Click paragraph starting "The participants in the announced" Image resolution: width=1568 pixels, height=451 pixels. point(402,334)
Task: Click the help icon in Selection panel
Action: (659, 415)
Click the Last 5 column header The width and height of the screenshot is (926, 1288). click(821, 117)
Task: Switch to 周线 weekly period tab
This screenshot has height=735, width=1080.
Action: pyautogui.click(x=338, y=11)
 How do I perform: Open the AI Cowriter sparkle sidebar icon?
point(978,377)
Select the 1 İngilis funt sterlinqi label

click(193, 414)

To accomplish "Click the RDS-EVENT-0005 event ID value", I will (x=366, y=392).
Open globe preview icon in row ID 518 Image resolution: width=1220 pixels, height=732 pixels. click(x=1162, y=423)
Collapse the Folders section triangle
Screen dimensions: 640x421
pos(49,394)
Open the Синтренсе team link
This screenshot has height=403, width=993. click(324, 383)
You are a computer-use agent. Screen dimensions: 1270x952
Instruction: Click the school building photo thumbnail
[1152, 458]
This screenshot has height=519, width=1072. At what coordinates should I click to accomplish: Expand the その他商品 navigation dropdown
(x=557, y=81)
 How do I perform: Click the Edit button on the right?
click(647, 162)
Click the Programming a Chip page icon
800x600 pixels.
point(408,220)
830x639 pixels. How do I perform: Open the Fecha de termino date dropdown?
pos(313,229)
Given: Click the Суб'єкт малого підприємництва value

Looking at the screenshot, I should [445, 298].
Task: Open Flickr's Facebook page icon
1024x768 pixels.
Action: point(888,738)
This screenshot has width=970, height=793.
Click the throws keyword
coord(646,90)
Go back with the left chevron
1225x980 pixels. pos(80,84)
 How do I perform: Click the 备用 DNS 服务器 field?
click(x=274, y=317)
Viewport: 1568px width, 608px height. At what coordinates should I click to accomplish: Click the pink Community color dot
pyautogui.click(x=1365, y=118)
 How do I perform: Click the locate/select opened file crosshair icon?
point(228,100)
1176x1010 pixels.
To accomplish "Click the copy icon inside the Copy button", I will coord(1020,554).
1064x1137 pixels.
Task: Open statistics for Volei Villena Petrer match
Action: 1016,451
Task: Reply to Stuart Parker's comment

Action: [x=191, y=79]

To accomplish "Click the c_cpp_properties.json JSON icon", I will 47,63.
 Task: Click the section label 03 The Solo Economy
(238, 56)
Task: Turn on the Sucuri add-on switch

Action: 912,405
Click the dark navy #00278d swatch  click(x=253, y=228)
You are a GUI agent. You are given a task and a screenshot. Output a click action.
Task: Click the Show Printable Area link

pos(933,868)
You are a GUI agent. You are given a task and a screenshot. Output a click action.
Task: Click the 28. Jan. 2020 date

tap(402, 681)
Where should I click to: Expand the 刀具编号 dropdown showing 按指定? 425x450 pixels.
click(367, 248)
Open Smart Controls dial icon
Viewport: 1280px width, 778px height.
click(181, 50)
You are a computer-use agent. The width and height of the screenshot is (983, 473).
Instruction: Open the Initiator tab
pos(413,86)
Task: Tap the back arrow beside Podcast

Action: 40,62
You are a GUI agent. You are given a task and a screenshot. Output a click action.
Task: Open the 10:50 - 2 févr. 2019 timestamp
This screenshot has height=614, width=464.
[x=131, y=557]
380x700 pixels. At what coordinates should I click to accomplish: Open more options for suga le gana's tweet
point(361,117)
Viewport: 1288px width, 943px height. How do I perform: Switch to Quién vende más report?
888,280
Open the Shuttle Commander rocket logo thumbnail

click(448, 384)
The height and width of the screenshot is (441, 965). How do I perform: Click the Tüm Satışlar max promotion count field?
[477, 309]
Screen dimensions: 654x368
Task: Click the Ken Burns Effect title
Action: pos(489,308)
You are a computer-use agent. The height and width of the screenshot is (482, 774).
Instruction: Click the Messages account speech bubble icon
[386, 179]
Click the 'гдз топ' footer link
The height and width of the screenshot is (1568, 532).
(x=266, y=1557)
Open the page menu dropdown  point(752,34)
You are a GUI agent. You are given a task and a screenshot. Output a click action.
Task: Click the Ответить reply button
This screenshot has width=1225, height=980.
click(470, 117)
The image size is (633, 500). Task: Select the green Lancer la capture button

---*---

▶ [Instructions for the task]: Please make the answer a complete, exact reproduction of the records.

▶ [Finished task]:
Click paragraph starting "The participants in the announced" Image resolution: width=1568 pixels, height=451 pixels. point(402,334)
Task: Click the help icon in Selection panel
Action: (659, 415)
Click the Last 5 column header The width and height of the screenshot is (926, 1288). click(821, 117)
Task: Switch to 周线 weekly period tab
This screenshot has height=735, width=1080.
Action: pyautogui.click(x=338, y=11)
 How do I perform: Open the AI Cowriter sparkle sidebar icon?
point(978,377)
Select the 1 İngilis funt sterlinqi label

click(193, 414)

To accomplish "Click the RDS-EVENT-0005 event ID value", I will (x=366, y=392).
Open globe preview icon in row ID 518 Image resolution: width=1220 pixels, height=732 pixels. click(x=1162, y=423)
Collapse the Folders section triangle
Screen dimensions: 640x421
pos(49,394)
Open the Синтренсе team link
This screenshot has height=403, width=993. click(324, 383)
You are a computer-use agent. Screen dimensions: 1270x952
Instruction: Click the school building photo thumbnail
[1152, 458]
This screenshot has height=519, width=1072. At what coordinates should I click to accomplish: Expand the その他商品 navigation dropdown
(x=557, y=81)
 How do I perform: Click the Edit button on the right?
click(647, 162)
Click the Programming a Chip page icon
800x600 pixels.
point(408,220)
830x639 pixels. How do I perform: Open the Fecha de termino date dropdown?
pos(313,229)
Given: Click the Суб'єкт малого підприємництва value

Looking at the screenshot, I should [445, 298].
Task: Open Flickr's Facebook page icon
1024x768 pixels.
Action: point(888,738)
This screenshot has width=970, height=793.
Click the throws keyword
coord(646,90)
Go back with the left chevron
1225x980 pixels. pos(80,84)
 How do I perform: Click the 备用 DNS 服务器 field?
click(x=274, y=317)
Viewport: 1568px width, 608px height. At what coordinates should I click to accomplish: Click the pink Community color dot
pyautogui.click(x=1365, y=118)
 How do I perform: Click the locate/select opened file crosshair icon?
point(228,100)
1176x1010 pixels.
To accomplish "Click the copy icon inside the Copy button", I will coord(1020,554).
1064x1137 pixels.
Task: Open statistics for Volei Villena Petrer match
Action: 1016,451
Task: Reply to Stuart Parker's comment

Action: [x=191, y=79]

To accomplish "Click the c_cpp_properties.json JSON icon", I will 47,63.
 Task: Click the section label 03 The Solo Economy
(238, 56)
Task: Turn on the Sucuri add-on switch

Action: 912,405
Click the dark navy #00278d swatch  click(x=253, y=228)
You are a GUI agent. You are given a task and a screenshot. Output a click action.
Task: Click the Show Printable Area link

pos(933,868)
You are a GUI agent. You are given a task and a screenshot. Output a click action.
Task: Click the 28. Jan. 2020 date

tap(402, 681)
Where should I click to: Expand the 刀具编号 dropdown showing 按指定? 425x450 pixels.
click(367, 248)
Open Smart Controls dial icon
Viewport: 1280px width, 778px height.
click(181, 50)
You are a computer-use agent. The width and height of the screenshot is (983, 473).
Instruction: Open the Initiator tab
pos(413,86)
Task: Tap the back arrow beside Podcast

Action: 40,62
You are a GUI agent. You are given a task and a screenshot. Output a click action.
Task: Open the 10:50 - 2 févr. 2019 timestamp
This screenshot has height=614, width=464.
[x=131, y=557]
380x700 pixels. At what coordinates should I click to accomplish: Open more options for suga le gana's tweet
point(361,117)
Viewport: 1288px width, 943px height. How do I perform: Switch to Quién vende más report?
888,280
Open the Shuttle Commander rocket logo thumbnail

click(448, 384)
The height and width of the screenshot is (441, 965). How do I perform: Click the Tüm Satışlar max promotion count field?
[477, 309]
Screen dimensions: 654x368
Task: Click the Ken Burns Effect title
Action: pos(489,308)
You are a computer-use agent. The height and width of the screenshot is (482, 774).
Instruction: Click the Messages account speech bubble icon
[386, 179]
Click the 'гдз топ' footer link
The height and width of the screenshot is (1568, 532).
(x=266, y=1557)
Open the page menu dropdown  point(752,34)
You are a GUI agent. You are given a task and a screenshot. Output a click action.
Task: Click the Ответить reply button
This screenshot has width=1225, height=980.
click(470, 117)
The image size is (633, 500). Task: Select the green Lancer la capture button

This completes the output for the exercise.